Metal on Metal Metal Ion Analysis in Patients with Metal-on-Metal Hip Replacements: Whole Blood vs. Serum


Nurse Director
Jun 8, 2007
The North
United Kingdom United Kingdom
Metal Ion Analysis in Patients with Metal-on-Metal Hip Replacements: Whole Blood vs. Serum
Karren M. Takamura, BA, Los Angeles, CA
Antoni Nargol, FRCS, Yarm, United Kingdom
Andrew Taylor, MD, Surrey, United Kingdom
David Langton, Gateshead, United Kingdom

INTRODUCTION: Currently, there is no consensus as to whether serum, whole blood and/or red blood cell fraction should be used to monitor the performance of the bearings. Therefore, it is important to determine the appropriate sample collection protocol to assess implant wear. This study’s aim was to determine the distribution of chromium and cobalt in blood fractions.
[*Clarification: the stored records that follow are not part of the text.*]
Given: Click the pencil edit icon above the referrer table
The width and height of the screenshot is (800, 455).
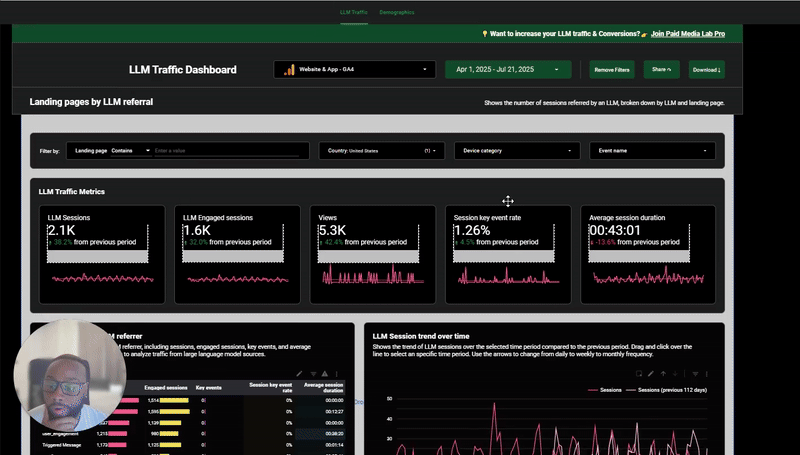Looking at the screenshot, I should (x=299, y=374).
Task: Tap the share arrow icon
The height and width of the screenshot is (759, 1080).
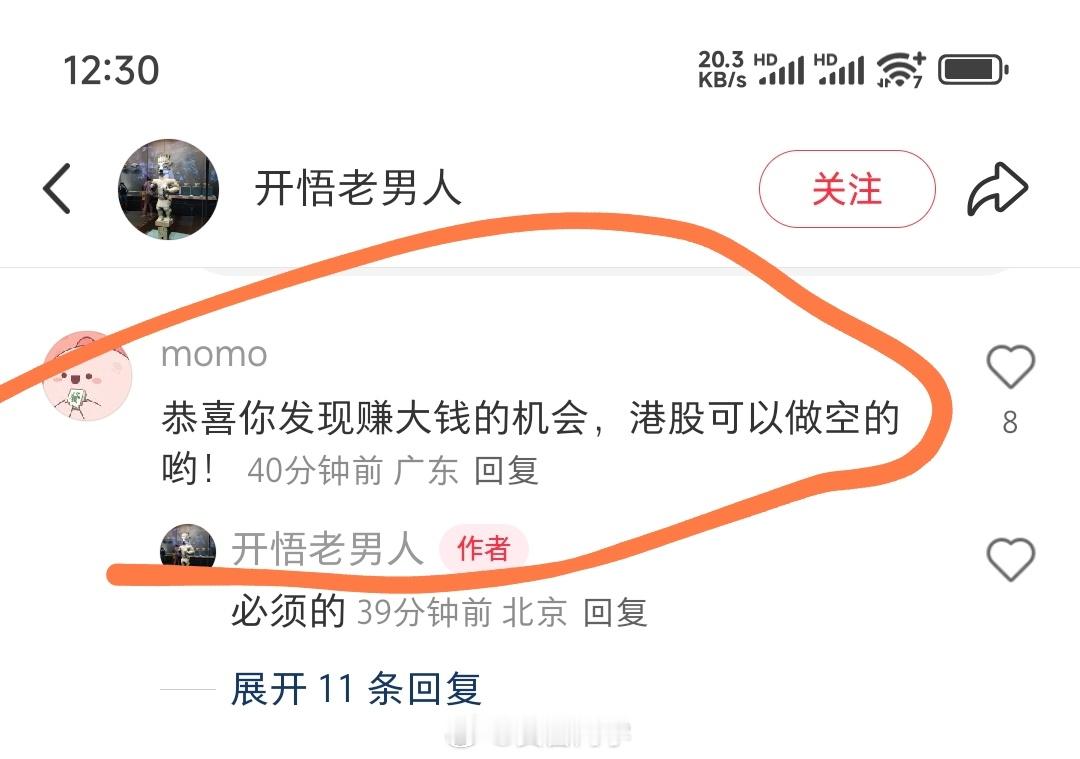Action: click(x=997, y=189)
METHODS: The distribution of metal ions in the whole blood and serum fractions: Whole blood Cr and Co samples were compared to the corresponding serum Cr and Co samples in patients with unilateral hip resurfacings. Univariate linear regression was used to examine the relationship between matched blood Cr and serum Cr samples. In vitro study of chromium species distribution in human blood:

Blood was collected from a healthy adult volunteer into (i) a container with EDTA as anticoagulant and (ii) a plain container. The anti-coagulated blood was divided into a series of portions and each was spiked with solutions of Cr3+ or Cr6+ so as to increase the concentration by 0, 2, 5, 10 or 40µg/L. These samples were further divided into four aliquots, which were separated into plasma and washed red blood cells (RBCs) after 45 min, four, 24 and 48 hours at room temperature. The non anti-coagulated blood was immediately divided into portions, similarly spiked with Cr3+ or Cr6+, allowed to clot and the serum separated. The concentrations of Cr were measured in RBCs and serum by ICPMS.
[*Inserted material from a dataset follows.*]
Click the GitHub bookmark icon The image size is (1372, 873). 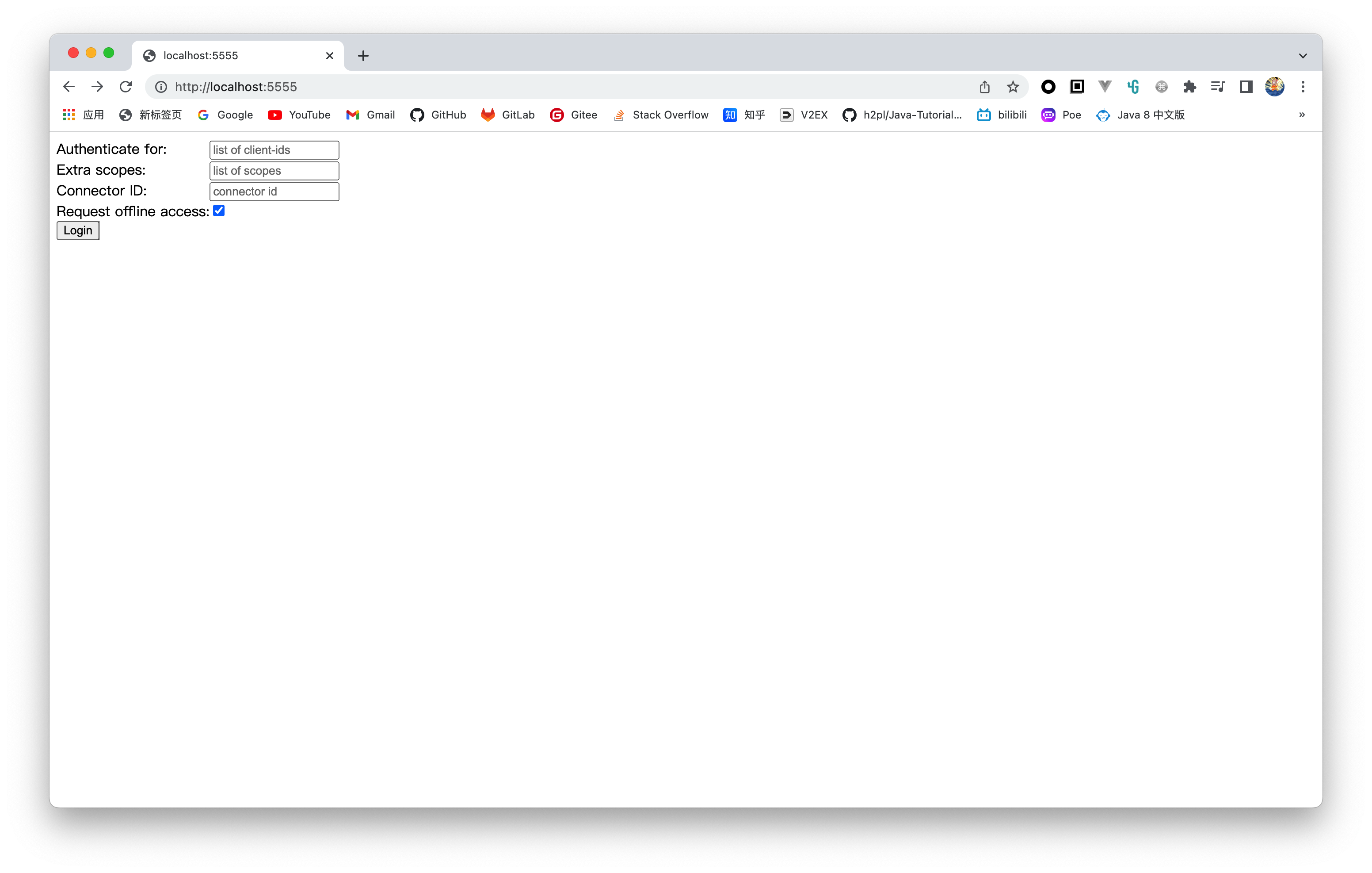click(x=418, y=114)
RESULTS: The distribution of metal ions in whole blood and serum fractions: A total of 450 blood samples were sent for whole blood and serum metal ion analysis. There was a highly significant correlation between increasing whole blood Cr concentrations and an increasing serum Cr to blood Cr ratio (r = -0.485, p < 0.001). Serum Co correlated well with blood Co (r = 0.953 p < 0.001) and the concentrations of Co in the two fractions showed less variability than the Cr samples. Results of in vitro study: Blood samples spiked with Cr3+ showed preferential increase in Cr concentrations in the serum fractions. This was in contrast to blood samples spiked with Cr6+, where there was a preferential increase in Cr in the RBCs. The time from sampling to removal of plasma cells had a very small effect on overall measured Cr concentrations and the distribution of the Cr species between the RBCs and plasma/serum.

DISCUSSION AND CONCLUSION: The results suggest that as wear increases, metal ions are taken preferentially into the serum fraction of blood. It has been shown that Cr6+ ions generated from corrosion processes are preferentially taken into red blood cells, a result which was replicated in the current study. Cr3+ is believed to have a greater affinity for serum proteins and is thought to be the predominant Cr species produced by mechanical wear. This leads us to speculate that the increase of serum Cr concentrations to levels greater than those found in whole blood is secondary to an increased rate of wear rather than corrosion processes.